Bégaudeau, lorsqu’il écrit comme lorsqu’il parle, est de ceux qui ont toujours raison parce qu’ils sont infaillibles ou qui sont infaillibles parce qu’ils ont toujours raison. C’est l’anti Bernanos et le plaisantin du cirque germanopratin.
La prétention sue en un tel livre. L’auteur regrette de ne pas être de ces écrivains nés pauvres qui peuvent porter en reliquaire — comme Céline ou Amoz Oz — les appartements misérables de leurs parents. Sa pensée est aussi humiliante pour ceux qui n’appartiennent pas à sa caste que pour ceux qui nourrissent des ambitions académiques bourgeoises.
Il y a d’ailleurs chez l’auteur de l’Habit Vert en puissance. Il soigne pour l’heure une “mauvaise” conduite en faisant partie de ceux qui se distinguent de leurs semblables en trinquant avec les marchands de vins (tout en s’en estimant in petto le devin condescendant).
Incapable de renier les valeurs de la culture bourgeoise, il ne fait qu’entériner la bêtise qu’il voit régner chez ses voisins en défendant les privilèges de sa propre faconde intellectuelle. Sa furieuse bataille autour des principes bourgeois n’est donc qu’une sinistre plaisanterie scolastique.
L’auteur se veut père dans le trou du psychisme de ceux dont il espère programmer l’intelligence. L’infirmier des indigences y prend place au non de la distinction de la sienne. Ses certitudes font de lui un homme d’affaires des doxa intellectuelles.
Bégaudeau ne se refuse pas les ors et stucs hausmanniens mais il suffit de son bel esprit pour s’en éloigner.
Aimer une belle formule de Foucault ou Bakounine donne à l’auteur un pucelage social. Il le libère de sa classe. Le tout dans un mépris sournois, démagogue et toutes griffes dehors envers ceux qui ne pensent pas comme lui, donc qui ne pensent pas. Ou si peu.
jean-paul gavard-perret
François Bégaudeau, Histoire de ta bêtise, Pauvert Editions, 2019.
Très content de lire cet article. Je l’ai écouté sur France culture, on avait l’impression d’un petit stalinien arrogant. Il appelle à “l’autocritique” des bourgeois, on sait comment ce genre d”appel finit.
Bien cordialement
C’est très exactement l’impression que j’ai eue!

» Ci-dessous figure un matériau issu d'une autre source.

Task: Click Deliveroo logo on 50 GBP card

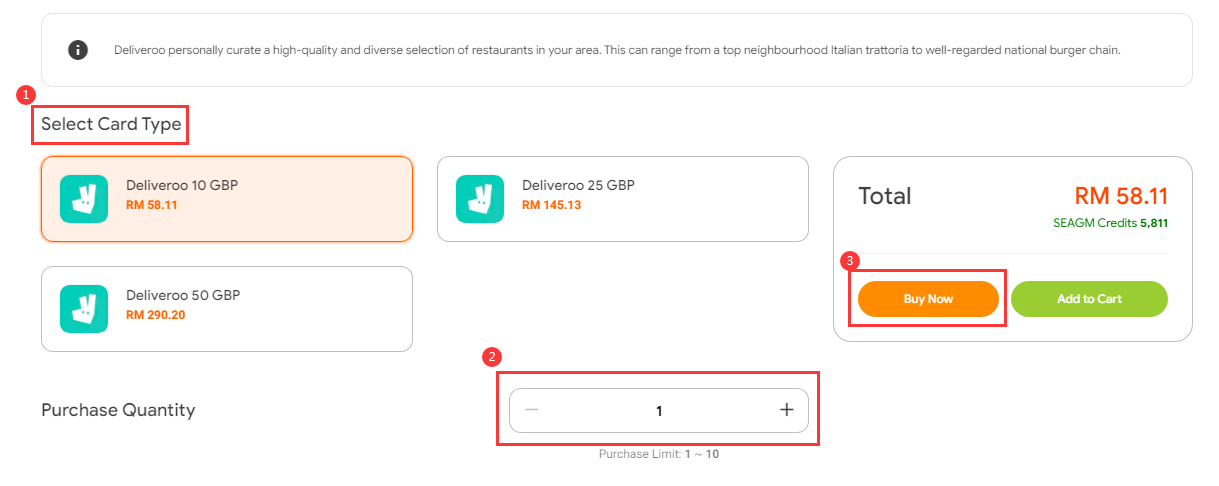Action: coord(84,309)
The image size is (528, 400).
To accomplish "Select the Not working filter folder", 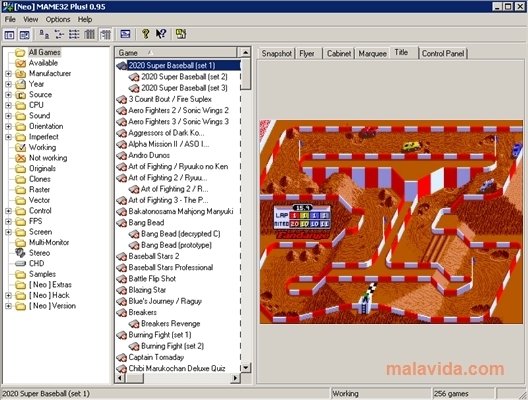I will [x=48, y=158].
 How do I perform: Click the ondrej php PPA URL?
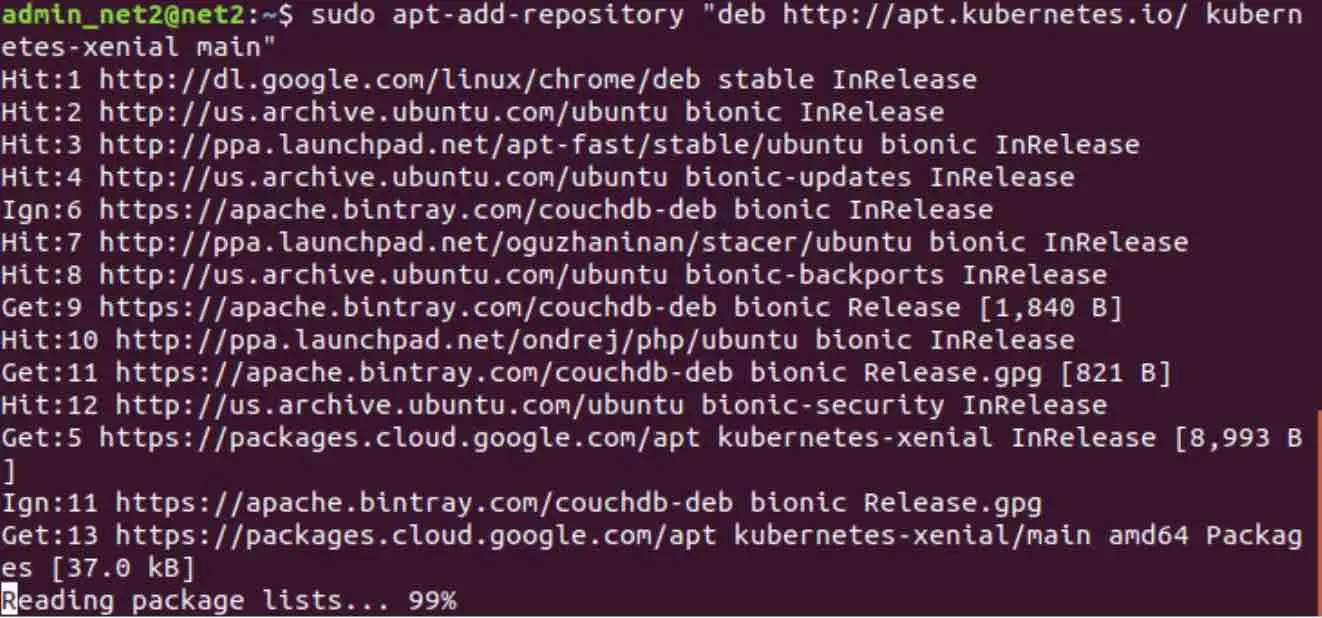(x=457, y=340)
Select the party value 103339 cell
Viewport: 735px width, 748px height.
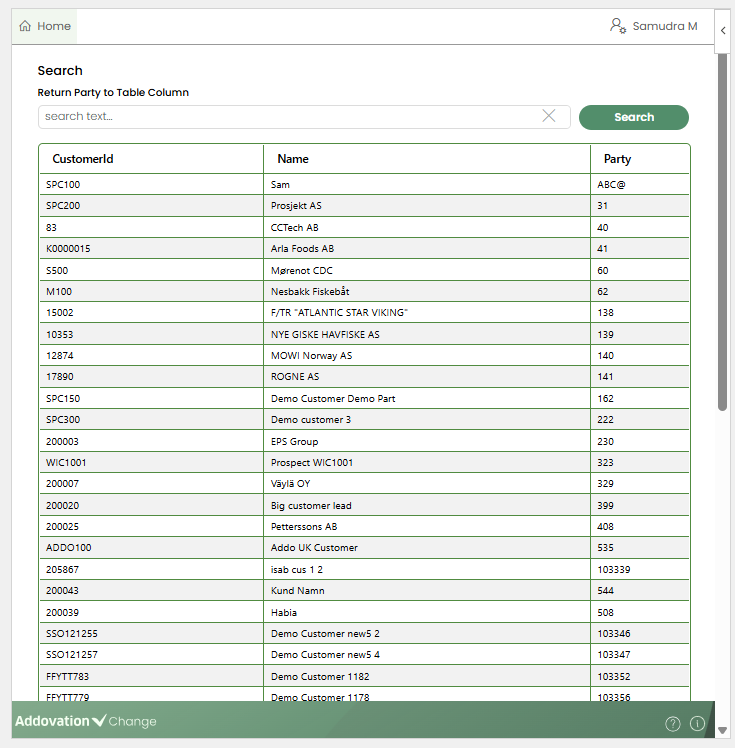pyautogui.click(x=614, y=569)
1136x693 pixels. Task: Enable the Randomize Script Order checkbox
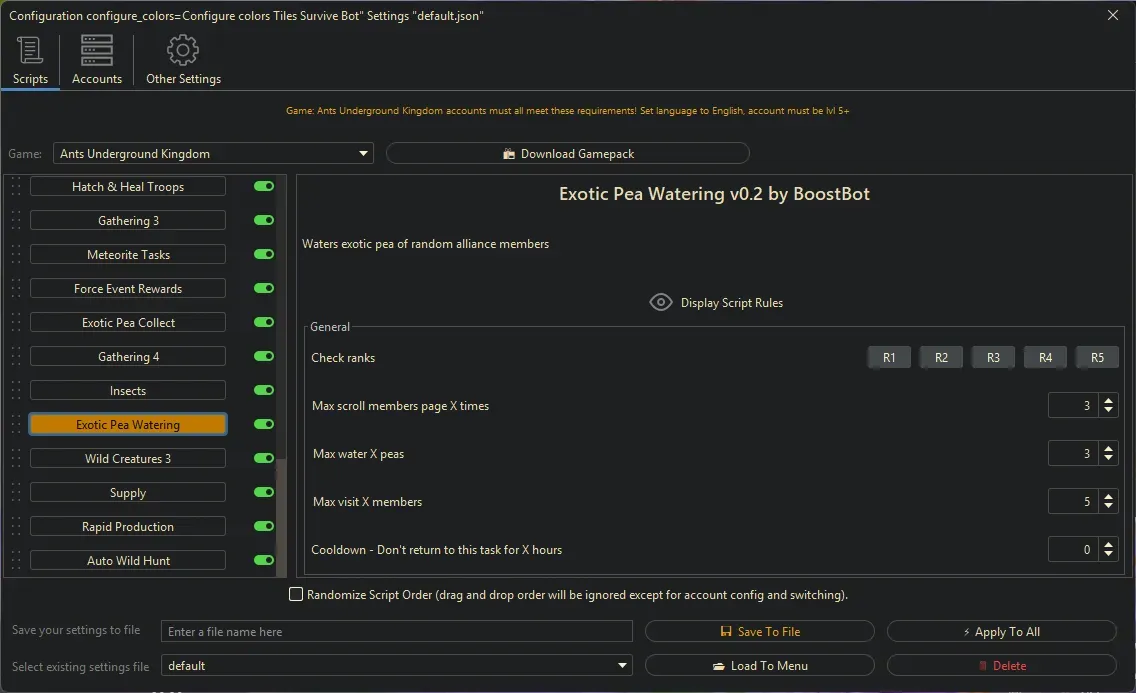(x=296, y=595)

Ce Begaudeau m’est apparu très content de lui-même, plein de fatuité, de dilettantisme et de superficialité. Il parle comme jadis les petits fonctionnaires du Kremlin. Finalement il exhale de ce personnage un puissant parfum de sottise.
Ce texte sue le verbiage, bourré de préciosité pour se donner quelque hauteur tant il puise dans les bassesses en guise d’argument critique.
Je suis sous le “charme” de ce Bégaudeau que j’ai découvert récemment. Voilà un auteur qui a des idées, qui sait les défendre en étant convaincant et didactique. Parfois il va (un peu) trop loin mais il a raison: la bourgeoisie confisque la démocratie et j’ajoute, ce depuis Napoléon 1er.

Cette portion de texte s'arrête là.